- Aim
Please change "EBITDA" to "Revenue" in everything from the line containing "The height and" down to the line containing "Action: 468,301", and give back only those lines of the records with nothing else altered.

- Material for this exercise
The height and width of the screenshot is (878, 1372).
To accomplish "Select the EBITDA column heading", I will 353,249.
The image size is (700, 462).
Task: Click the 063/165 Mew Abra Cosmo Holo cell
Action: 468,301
---
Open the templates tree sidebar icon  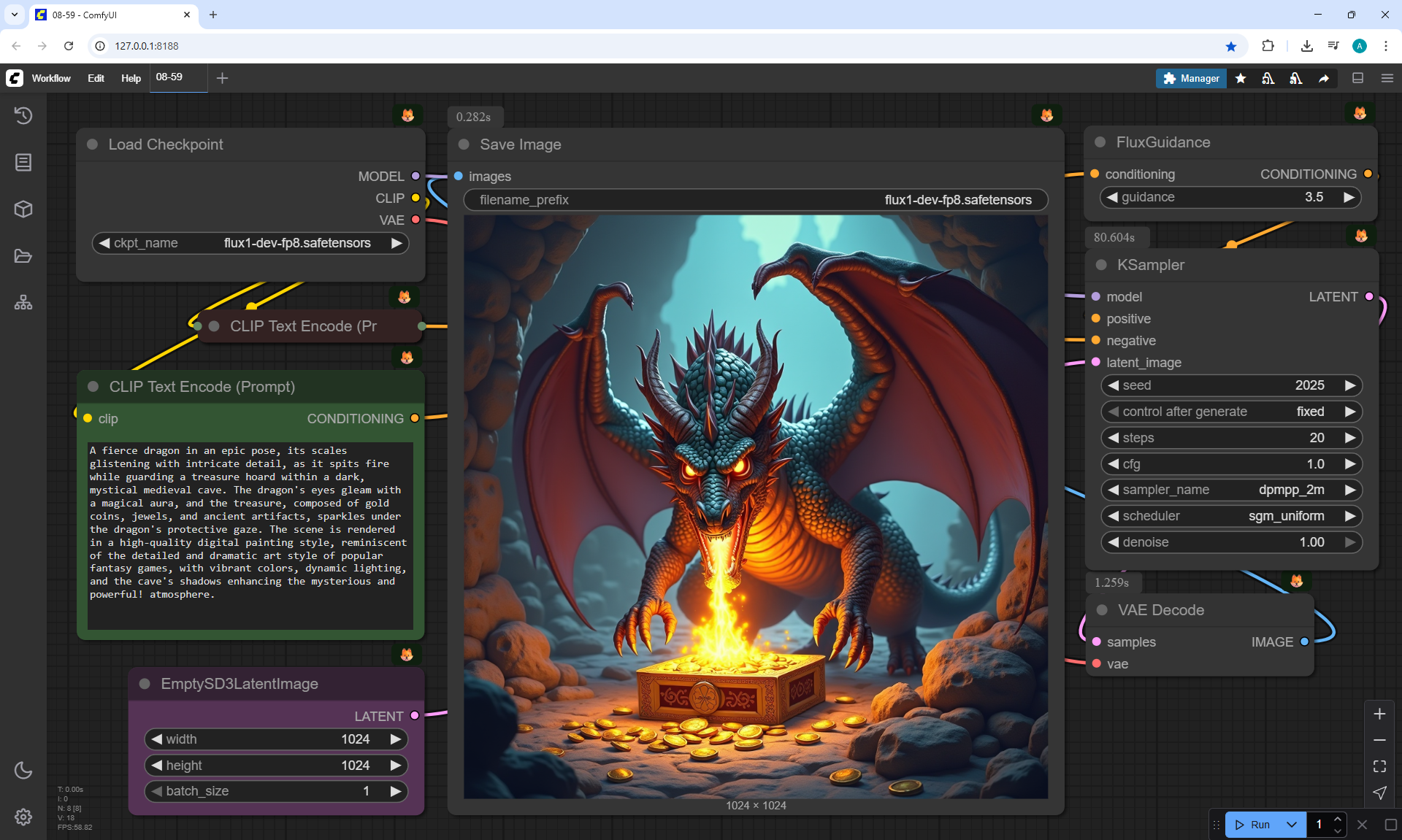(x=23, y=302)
--
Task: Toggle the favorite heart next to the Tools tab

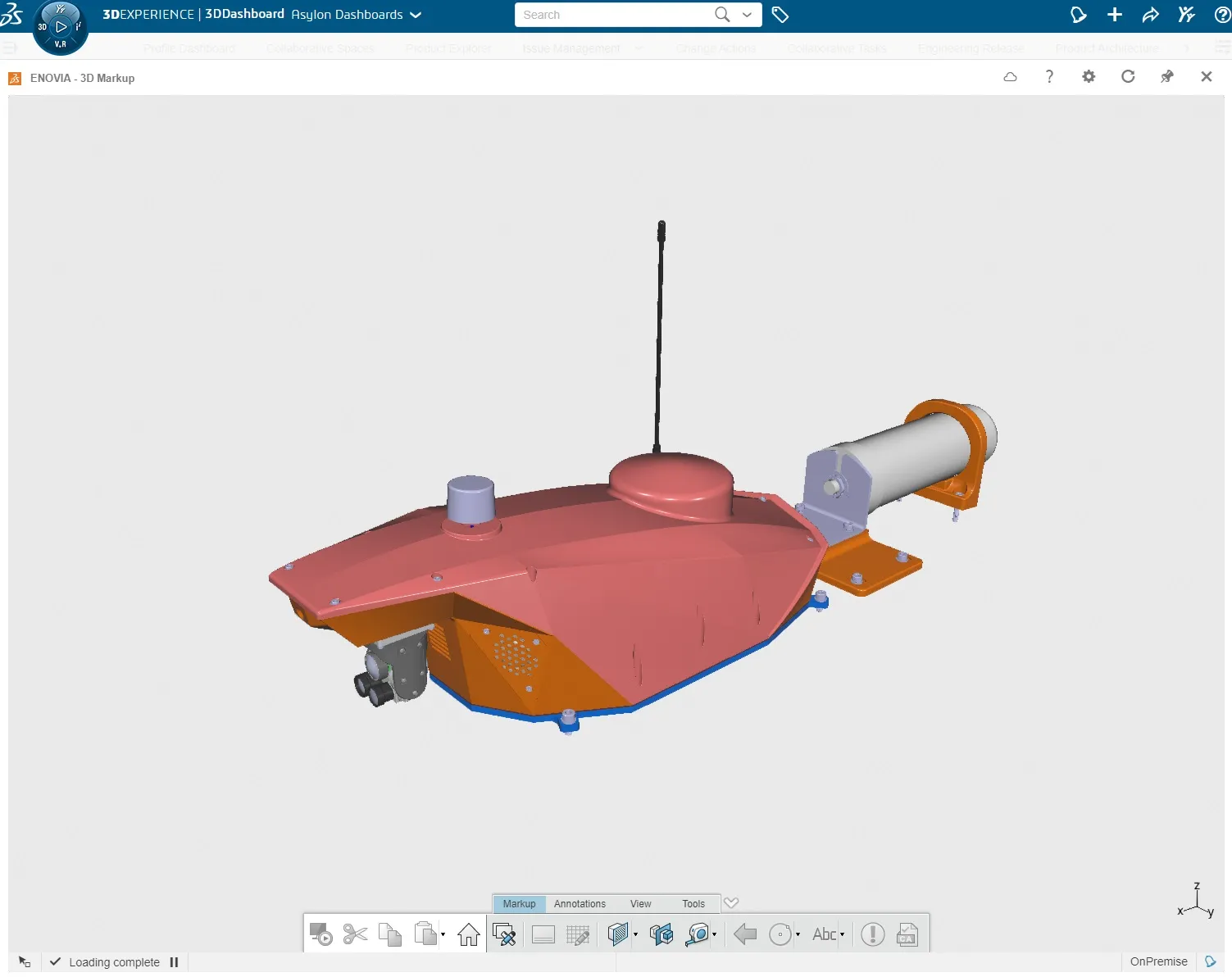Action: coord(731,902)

- Written response
The height and width of the screenshot is (878, 1372).
To accomplish "Select the Revenue column heading", I will 353,249.
The image size is (700, 462).
Task: Click the 063/165 Mew Abra Cosmo Holo cell
Action: 468,301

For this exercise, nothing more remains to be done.